Top of GIVEN INFORMATION

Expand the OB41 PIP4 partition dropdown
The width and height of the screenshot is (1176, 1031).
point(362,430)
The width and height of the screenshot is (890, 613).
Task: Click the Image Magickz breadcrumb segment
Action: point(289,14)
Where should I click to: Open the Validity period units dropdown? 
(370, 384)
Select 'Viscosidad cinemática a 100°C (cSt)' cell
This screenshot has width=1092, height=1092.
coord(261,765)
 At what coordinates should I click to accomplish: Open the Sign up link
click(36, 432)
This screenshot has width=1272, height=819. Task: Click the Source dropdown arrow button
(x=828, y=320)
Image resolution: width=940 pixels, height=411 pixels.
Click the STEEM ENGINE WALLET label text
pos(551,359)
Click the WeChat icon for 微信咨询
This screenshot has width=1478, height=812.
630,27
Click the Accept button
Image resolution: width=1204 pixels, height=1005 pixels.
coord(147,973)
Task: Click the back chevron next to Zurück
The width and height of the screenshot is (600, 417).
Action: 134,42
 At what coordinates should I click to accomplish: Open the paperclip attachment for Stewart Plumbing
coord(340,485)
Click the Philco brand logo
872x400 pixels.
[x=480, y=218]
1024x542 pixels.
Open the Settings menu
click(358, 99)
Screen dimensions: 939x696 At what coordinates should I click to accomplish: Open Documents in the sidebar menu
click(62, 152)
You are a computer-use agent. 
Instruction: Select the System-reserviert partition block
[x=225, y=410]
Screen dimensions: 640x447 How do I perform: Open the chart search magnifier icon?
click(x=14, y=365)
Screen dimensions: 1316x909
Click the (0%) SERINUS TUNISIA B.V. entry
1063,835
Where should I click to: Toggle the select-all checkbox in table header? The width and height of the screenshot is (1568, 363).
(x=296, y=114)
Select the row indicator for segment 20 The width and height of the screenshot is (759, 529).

Bottom of GIVEN INFORMATION

• _YOUR ASSIGNMENT_: Only the lines from the one containing "Where should I click to: Toggle" through the end of the data above are wanted, both ends included; restate them word for word.

• _ANSWER SECTION_:
Where should I click to: Toggle the select-all checkbox in table header? The width and height of the screenshot is (1568, 363).
(x=296, y=114)
Select the row indicator for segment 20 The width and height of the screenshot is (759, 529).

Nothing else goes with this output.